Try it
Every line from the top of the records through the one bearing "Image resolution: width=1372" is to be reproduced exactly, and pictures are to be left out.

*** Opening Dataset excerpts ***

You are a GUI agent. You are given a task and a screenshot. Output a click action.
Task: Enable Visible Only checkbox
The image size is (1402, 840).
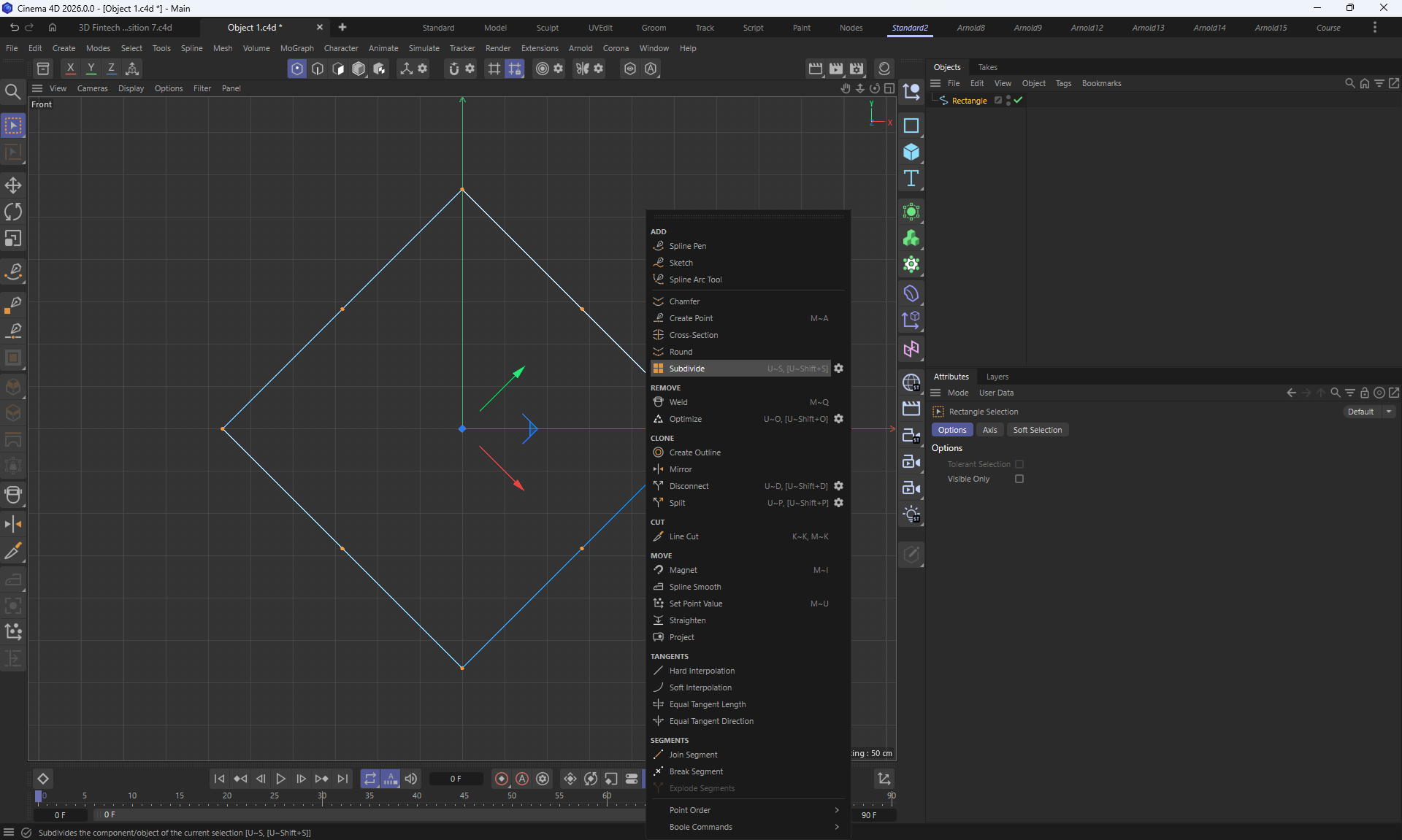click(x=1019, y=479)
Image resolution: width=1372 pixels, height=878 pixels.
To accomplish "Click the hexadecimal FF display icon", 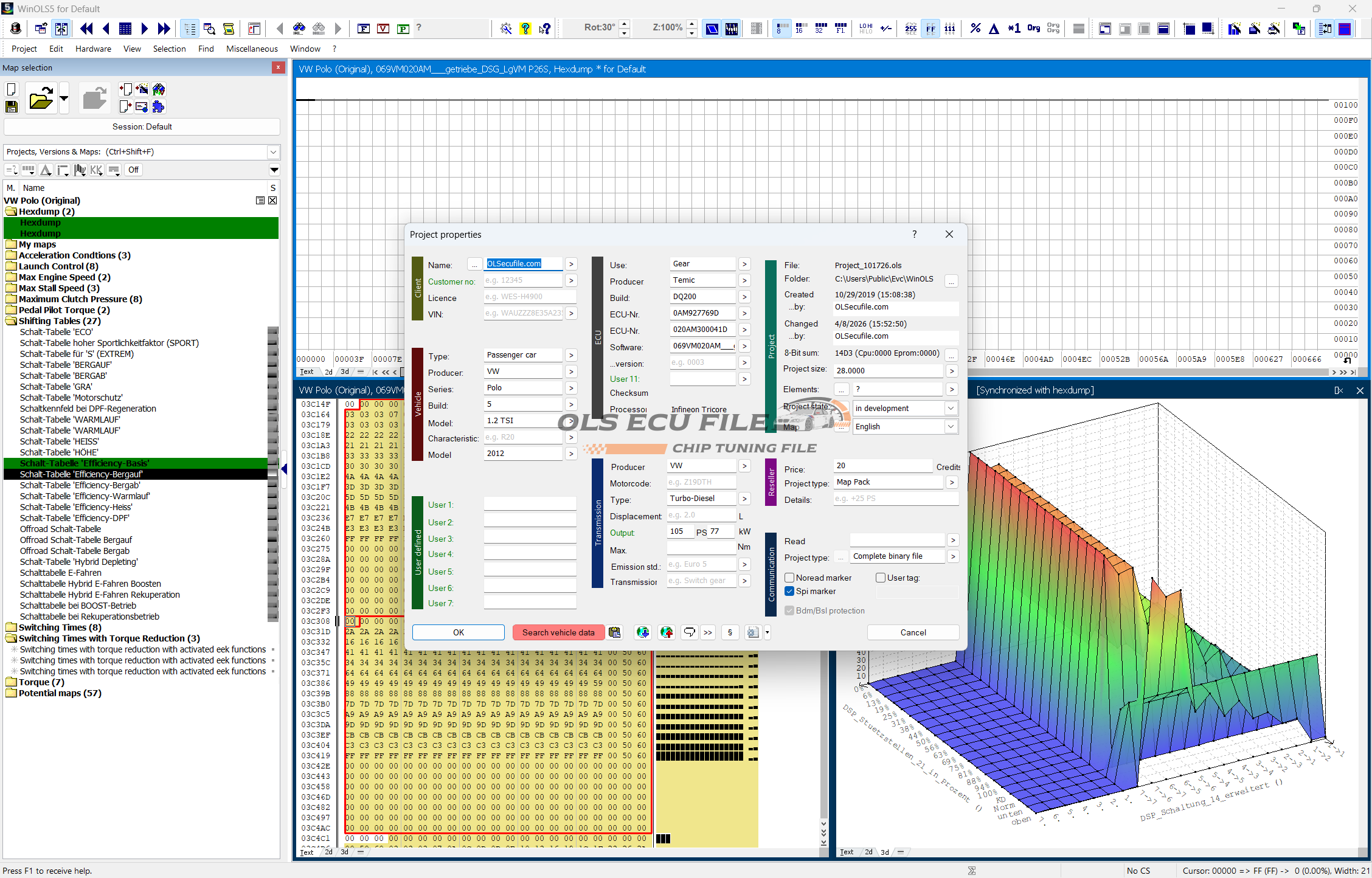I will pos(930,28).
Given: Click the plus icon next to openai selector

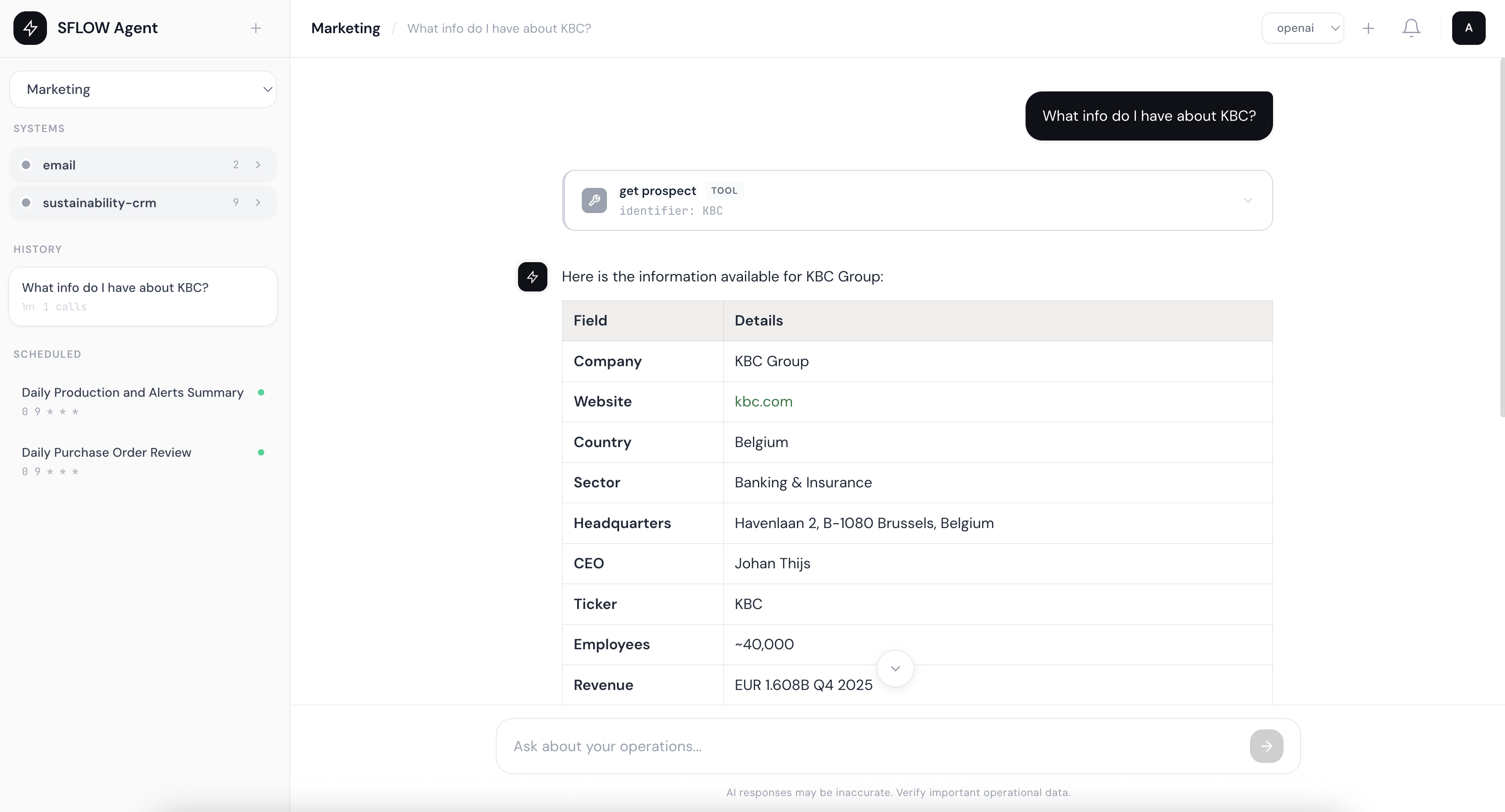Looking at the screenshot, I should [1368, 27].
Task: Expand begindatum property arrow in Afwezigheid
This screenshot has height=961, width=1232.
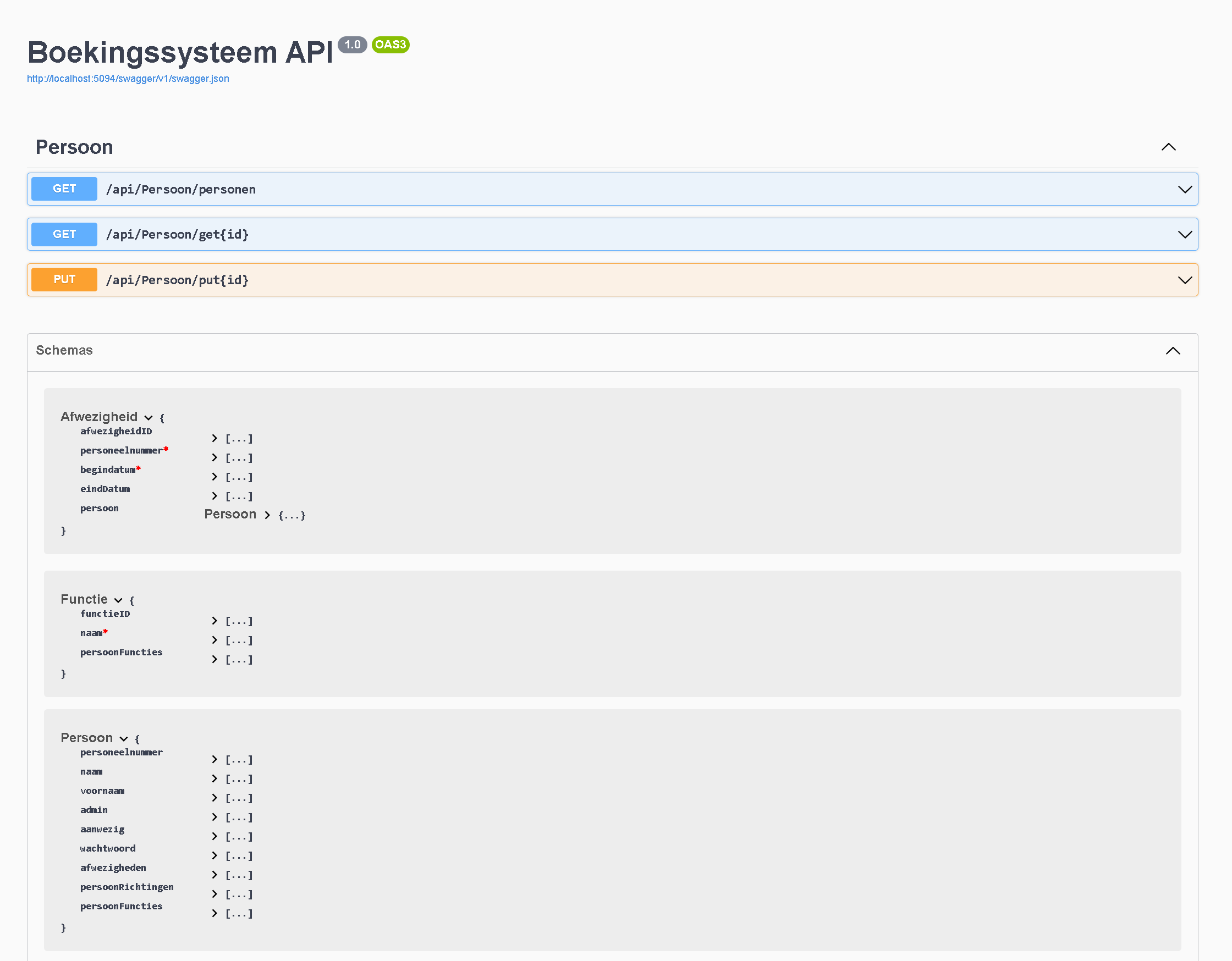Action: (215, 477)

*** Closing Dataset excerpts ***

Answer to this exercise
You are a GUI agent. You are given a task and a screenshot. Output a click action.
Task: Enable Visible Only checkbox
The image size is (1402, 840).
click(x=1019, y=479)
Image resolution: width=1372 pixels, height=878 pixels.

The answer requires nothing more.